E22:Reisya zulfa syahida
Ringkasan Wawancara tentang Pandangan
terhadap Identitas Nasional
Narasumber:
Nama: Alifatul
Syifa Ramadhani
Usia: 20 tahun
Profesi: Mahasiswa Fakultas Ilmu Komputer, Universitas Mercu Buana
Pendahuluan
Wawancara ini dilakukan dengan Alifatul Syifa Ramadhani, seorang mahasiswa dari Fakultas Ilmu Komputer di Universitas Mercu Buana. Ia dipilih sebagai narasumber karena dianggap mewakili pandangan generasi muda terhadap identitas nasional di era modern. Melalui wawancara ini, penulis ingin memahami bagaimana seorang mahasiswa memaknai identitas nasional, bagaimana penerapannya dalam kehidupan sehari-hari, serta tantangan yang dihadapi generasi muda dalam menjaga jati diri bangsa di tengah pengaruh globalisasi.
Isi
Menurut Alifatul
Syifa Ramadhani, identitas nasional adalah ciri khas yang menggambarkan
kepribadian
bangsa Indonesia dan menjadi pembeda dari bangsa lain.
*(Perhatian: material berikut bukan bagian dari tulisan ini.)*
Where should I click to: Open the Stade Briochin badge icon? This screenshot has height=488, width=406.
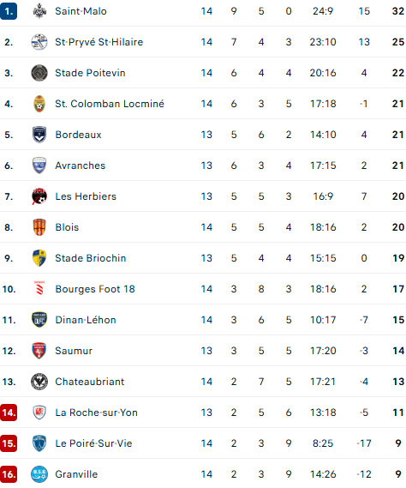[39, 258]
Ia menilai bahwa
identitas nasional tercermin melalui bahasa, budaya, nilai-nilai moral, dan
semangat persatuan yang berakar pada Pancasila serta semboyan Bhinneka Tunggal
Ika.
Dalam kehidupan
sehari-hari, Alifatul menyebut bahwa identitas nasional bisa terlihat dari hal sederhana,
seperti berperilaku sopan, menghargai keberagaman teman di kampus, dan
menggunakan
bahasa Indonesia dengan baik. Ia juga menekankan pentingnya melestarikan
budaya lokal,
misalnya dengan mengikuti kegiatan seni daerah atau memperkenalkan budaya
Indonesia di
media sosial.
Terkait
tantangan, Alifatul mengungkapkan bahwa arus globalisasi dan pengaruh media
sosial menjadi faktor yang sering menggeser nilai-nilai kebangsaan. Banyak anak
muda yang lebih tertarik dengan budaya luar daripada memahami budaya sendiri.
Menurutnya, hal ini bukan berarti harus menolak modernitas, tetapi perlu ada
keseimbangan agar tidak kehilangan jati diri sebagai bangsa Indonesia.
Alifatul juga menekankan bahwa generasi muda memiliki peran penting sebagai penerus bangsa. Ia percaya bahwa dengan cara berpikir kritis, kreatif, dan tetap berpegang pada nilai-nilai kebangsaan, mahasiswa dapat menjadi agen perubahan yang memperkuat identitas nasional dimasa depan.
Penutup
Dari wawancara
ini dapat disimpulkan bahwa identitas nasional merupakan jati diri bangsa yang harus
dijaga dan dikembangkan oleh setiap warga negara, terutama generasi muda.
Alifatul Syifa Ramadhani menegaskan bahwa menjaga identitas nasional tidak
cukup hanya melalui kata-kata, tetapi juga melalui tindakan nyata dalam
kehidupan sehari-hari.
Penulis
merefleksikan bahwa sebagai mahasiswa, penting untuk terus mencintai tanah air,
menghargai
keberagaman, dan menumbuhkan rasa bangga terhadap budaya Indonesia. Dengan begitu,
identitas nasional dapat tetap kokoh meskipun dunia terus berubah.